All these methods had some sort of effect on the government;
especially Dziga Vertovs creative and artistic methods of using visual
metaphors in his montage’s that produced a certain typage, in which
classical realism was expressed through visual metaphors and
presented a contingent/ selective view of the world. Just like in his film,
“Man with a camera; where real life dwells” (1929); a documentary
filming life as it is; could he be implying, that life is transparent and
boring? If so, could that be the governments scheme of gaining free
access to control the viewers tired perspective on life, and aim it
towards a new dialectic of conflict to produce new resolution or
synthesis; towards communism and capitalism? Braudy and Cohen
mention the process of conflict and the dialectical effect, which art has
on the viewer in their book, “Film Theory Criticism”. Quoting Mark and
Engels, “the system of the dialectic is only the reproduction of the
dialectical course (essence) of the external events of the world”. So
when the dialectical system of objects are observed by the viewer and
create an abstract creation, it creates thought, when this is created,
materialism is created, which henceforth creates philosophy. Therefore
when the similar objects are in are more “concrete creation”, such as a
movie, it produces art, which then creates conflict.
3. Art:
Produced by film
makers
Conflict/ Tension:
Divides opinions in
audience, likes/ dislikes
art
New resolution:
Splits public and forms
groups. Creates capitalism
Government
Get what they want, and continue cycle
by creating more art. They have main
power back
4. After the Russian revolution, and the governments failed attempt at a
central distribution company (Gosinko) in 1922, (due to domesticated
audience-driven film companies who refused to go under government
controlled theatres) the government started taking notes on Vertovs
methods, as well as the other theoreticians previously mentioned, and
sought a way of gaining control over the film industry by being
inhibitive, and creating social awareness in political montage.
Montage itself was inevitably going to be mostly politically based, so as
montage became socially useful art, the government aimed to make
what was invisible, visible; slowly introducing capitalism and
communism.
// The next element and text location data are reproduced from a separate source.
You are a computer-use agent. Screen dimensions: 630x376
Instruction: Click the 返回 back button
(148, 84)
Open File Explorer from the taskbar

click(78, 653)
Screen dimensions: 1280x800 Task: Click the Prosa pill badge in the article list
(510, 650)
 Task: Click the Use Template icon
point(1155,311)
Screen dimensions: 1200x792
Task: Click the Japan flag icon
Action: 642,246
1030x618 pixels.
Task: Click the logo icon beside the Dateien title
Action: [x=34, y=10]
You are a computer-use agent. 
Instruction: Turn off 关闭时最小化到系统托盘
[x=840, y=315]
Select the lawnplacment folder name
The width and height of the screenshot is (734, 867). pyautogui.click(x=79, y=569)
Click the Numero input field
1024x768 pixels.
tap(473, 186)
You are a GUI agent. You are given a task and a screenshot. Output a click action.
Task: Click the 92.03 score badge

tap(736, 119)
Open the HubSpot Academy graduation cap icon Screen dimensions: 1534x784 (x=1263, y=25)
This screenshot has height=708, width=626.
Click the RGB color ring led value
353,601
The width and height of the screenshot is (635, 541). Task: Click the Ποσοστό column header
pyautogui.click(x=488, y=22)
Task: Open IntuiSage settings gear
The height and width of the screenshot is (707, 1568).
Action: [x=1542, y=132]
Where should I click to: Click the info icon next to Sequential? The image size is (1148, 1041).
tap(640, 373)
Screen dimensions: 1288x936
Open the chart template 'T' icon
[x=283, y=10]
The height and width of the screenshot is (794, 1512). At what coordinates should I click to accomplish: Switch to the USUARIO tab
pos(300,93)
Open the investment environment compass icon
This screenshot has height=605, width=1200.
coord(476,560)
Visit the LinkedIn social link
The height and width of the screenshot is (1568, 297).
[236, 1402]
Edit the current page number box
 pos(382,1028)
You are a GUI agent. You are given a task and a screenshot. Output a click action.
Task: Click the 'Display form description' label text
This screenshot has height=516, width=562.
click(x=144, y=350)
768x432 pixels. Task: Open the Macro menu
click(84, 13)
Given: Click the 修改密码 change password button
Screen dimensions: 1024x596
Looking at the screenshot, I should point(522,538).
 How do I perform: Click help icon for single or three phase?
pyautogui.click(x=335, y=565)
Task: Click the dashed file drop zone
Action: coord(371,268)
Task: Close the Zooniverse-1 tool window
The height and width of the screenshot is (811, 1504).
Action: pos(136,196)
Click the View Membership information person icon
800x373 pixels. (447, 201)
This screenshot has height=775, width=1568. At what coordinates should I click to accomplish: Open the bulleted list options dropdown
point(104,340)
What I must follow up on, is why the government was so
interested in gaining control over the film industry? Other than trying to
control every sector of life. Was it just another opportunity to install
capitalism, through art? I reckon their method was almost like abusing
Noam Chomsky’s theory of the audience being able to make decisions
for themselves, but for the wrong reasons, and abusing the
breakthrough art form known as montage.
It definitely seems that just from the readings themselves, art was a
huge conflict from how it was done, and how it wanted to be done. It
also seemed that the art of Soviet Montage itself was more of a
tempting bargaining chip issued by the government once the
revolutionary art of editing clips came through. Rather than what I think
it should have been; an expression of ones self, for everyone to enjoy.
Maybe that was the purpose of Soviet Montage, to create conflict? Or
just for freedom of self expression.